> [Prompt]
Check each line of the data for "filter" and select those that have it.

*** Listed entries

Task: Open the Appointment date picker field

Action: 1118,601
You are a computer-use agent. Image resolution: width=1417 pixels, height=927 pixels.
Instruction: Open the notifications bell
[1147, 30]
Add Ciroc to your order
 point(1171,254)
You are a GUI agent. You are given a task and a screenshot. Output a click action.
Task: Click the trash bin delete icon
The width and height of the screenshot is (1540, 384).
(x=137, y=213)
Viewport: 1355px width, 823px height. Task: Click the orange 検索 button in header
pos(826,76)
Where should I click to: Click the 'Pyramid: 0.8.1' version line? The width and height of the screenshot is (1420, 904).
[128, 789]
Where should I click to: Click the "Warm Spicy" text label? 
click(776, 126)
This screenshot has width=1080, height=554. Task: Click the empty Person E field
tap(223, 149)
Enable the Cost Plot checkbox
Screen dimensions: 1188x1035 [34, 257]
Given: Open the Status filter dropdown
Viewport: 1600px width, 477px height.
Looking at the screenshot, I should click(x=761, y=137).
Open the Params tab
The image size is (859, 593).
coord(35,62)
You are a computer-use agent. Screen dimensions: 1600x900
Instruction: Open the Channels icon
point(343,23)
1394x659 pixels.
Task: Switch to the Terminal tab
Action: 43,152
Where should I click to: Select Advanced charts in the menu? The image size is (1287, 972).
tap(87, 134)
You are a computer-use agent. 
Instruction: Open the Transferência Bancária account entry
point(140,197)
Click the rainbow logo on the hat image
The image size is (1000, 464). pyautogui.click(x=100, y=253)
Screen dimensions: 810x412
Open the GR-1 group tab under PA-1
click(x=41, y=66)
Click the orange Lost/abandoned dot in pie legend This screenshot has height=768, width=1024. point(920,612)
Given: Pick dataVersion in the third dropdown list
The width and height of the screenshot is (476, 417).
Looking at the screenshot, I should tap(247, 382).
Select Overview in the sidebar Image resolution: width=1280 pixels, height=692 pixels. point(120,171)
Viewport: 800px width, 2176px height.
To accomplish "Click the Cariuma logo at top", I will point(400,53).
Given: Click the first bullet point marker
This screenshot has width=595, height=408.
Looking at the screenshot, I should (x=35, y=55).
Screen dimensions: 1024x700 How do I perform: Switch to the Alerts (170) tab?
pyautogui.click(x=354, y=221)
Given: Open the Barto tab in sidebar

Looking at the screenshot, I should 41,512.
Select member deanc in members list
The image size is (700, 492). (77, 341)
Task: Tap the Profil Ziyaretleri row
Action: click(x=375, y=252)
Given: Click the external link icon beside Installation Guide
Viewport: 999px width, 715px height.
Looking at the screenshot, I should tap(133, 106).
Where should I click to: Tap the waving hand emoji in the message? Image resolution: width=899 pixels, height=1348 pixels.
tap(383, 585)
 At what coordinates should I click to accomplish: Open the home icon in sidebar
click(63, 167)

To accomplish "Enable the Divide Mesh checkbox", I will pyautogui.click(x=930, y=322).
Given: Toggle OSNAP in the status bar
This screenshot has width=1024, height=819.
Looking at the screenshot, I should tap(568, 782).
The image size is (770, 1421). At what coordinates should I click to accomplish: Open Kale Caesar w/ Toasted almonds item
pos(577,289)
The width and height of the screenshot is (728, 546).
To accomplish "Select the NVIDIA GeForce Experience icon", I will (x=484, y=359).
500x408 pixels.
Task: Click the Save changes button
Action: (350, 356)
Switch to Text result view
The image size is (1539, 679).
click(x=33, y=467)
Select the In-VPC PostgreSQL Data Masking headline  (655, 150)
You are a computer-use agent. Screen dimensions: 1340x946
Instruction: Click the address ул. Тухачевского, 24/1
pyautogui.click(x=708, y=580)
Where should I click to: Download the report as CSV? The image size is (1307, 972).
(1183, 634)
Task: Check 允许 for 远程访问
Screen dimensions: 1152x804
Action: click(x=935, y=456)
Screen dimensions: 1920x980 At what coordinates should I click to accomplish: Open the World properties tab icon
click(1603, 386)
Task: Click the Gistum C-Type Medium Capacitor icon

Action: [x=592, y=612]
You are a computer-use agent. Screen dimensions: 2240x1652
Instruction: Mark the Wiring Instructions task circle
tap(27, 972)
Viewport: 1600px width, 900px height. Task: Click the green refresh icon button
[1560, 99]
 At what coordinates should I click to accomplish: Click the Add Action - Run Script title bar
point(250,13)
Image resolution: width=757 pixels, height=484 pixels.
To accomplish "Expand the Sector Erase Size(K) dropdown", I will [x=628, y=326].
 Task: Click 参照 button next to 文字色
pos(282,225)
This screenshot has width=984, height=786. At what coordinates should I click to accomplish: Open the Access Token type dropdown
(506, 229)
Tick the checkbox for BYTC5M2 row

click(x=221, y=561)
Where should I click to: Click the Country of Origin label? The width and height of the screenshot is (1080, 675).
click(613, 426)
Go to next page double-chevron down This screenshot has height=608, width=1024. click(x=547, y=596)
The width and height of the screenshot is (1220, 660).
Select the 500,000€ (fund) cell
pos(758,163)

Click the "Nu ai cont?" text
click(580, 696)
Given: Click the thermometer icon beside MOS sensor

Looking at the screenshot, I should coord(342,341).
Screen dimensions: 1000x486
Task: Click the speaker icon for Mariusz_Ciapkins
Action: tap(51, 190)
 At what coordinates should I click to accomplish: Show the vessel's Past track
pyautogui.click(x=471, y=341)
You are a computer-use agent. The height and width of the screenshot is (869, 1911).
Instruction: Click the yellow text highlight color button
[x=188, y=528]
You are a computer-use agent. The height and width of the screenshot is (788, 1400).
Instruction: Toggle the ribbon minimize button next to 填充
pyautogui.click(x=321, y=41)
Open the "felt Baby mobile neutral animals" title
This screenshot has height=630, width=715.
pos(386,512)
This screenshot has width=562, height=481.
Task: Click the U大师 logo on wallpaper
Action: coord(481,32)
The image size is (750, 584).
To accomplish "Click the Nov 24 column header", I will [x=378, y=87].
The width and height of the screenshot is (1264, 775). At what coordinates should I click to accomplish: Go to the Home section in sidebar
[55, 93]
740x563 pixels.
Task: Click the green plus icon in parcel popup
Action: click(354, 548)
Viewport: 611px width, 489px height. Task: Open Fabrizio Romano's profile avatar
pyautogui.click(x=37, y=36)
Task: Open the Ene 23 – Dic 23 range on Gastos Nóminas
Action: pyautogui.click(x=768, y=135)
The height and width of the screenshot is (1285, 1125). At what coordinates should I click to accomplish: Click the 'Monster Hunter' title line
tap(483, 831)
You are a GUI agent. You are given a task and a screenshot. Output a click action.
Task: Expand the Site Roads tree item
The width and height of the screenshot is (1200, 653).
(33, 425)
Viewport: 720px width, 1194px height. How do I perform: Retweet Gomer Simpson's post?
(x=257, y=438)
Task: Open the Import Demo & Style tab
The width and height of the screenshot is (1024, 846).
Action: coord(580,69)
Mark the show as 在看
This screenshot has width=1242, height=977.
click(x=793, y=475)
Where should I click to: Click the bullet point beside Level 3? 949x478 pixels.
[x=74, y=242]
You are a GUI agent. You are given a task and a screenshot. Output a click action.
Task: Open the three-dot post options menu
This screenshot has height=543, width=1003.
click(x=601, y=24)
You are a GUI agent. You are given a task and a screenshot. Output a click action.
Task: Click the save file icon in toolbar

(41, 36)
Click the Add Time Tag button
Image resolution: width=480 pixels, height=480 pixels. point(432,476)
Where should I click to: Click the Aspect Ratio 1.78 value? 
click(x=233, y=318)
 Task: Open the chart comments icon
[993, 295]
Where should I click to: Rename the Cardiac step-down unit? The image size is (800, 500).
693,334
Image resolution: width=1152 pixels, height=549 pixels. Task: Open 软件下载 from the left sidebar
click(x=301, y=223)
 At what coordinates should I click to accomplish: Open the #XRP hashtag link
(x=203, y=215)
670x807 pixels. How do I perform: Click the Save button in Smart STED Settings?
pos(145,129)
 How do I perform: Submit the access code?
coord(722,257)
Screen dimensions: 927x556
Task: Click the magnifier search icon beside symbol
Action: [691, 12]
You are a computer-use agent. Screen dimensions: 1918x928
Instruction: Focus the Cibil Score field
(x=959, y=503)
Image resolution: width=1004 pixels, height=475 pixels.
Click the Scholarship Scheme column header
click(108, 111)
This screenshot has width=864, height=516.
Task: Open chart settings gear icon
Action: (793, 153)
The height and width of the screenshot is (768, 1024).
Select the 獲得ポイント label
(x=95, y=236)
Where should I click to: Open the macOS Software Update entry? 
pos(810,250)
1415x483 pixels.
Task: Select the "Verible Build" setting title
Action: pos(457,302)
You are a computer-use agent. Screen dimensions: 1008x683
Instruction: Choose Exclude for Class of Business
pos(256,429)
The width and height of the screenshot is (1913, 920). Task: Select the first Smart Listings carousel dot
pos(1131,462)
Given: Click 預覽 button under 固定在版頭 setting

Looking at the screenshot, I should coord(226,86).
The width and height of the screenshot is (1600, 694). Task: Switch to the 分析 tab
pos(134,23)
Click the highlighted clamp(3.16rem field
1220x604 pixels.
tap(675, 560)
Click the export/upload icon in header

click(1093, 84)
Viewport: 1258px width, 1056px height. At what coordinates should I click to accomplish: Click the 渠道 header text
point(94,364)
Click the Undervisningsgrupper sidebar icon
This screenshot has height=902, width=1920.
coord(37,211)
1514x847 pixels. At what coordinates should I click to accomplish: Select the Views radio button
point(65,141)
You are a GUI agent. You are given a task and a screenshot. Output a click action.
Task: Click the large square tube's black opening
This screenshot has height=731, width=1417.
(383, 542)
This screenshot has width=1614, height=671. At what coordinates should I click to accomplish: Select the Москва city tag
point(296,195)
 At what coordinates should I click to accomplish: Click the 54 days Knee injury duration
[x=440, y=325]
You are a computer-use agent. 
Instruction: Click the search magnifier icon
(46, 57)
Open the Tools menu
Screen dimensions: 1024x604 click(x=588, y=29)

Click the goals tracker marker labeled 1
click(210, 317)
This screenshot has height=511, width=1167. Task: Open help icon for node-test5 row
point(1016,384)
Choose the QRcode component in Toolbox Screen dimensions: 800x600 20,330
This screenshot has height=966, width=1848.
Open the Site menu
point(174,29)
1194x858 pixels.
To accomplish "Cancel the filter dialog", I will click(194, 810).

******

> [Exercise answer]
Given: Open the Status filter dropdown
To accomplish "Cancel the filter dialog", I will click(194, 810).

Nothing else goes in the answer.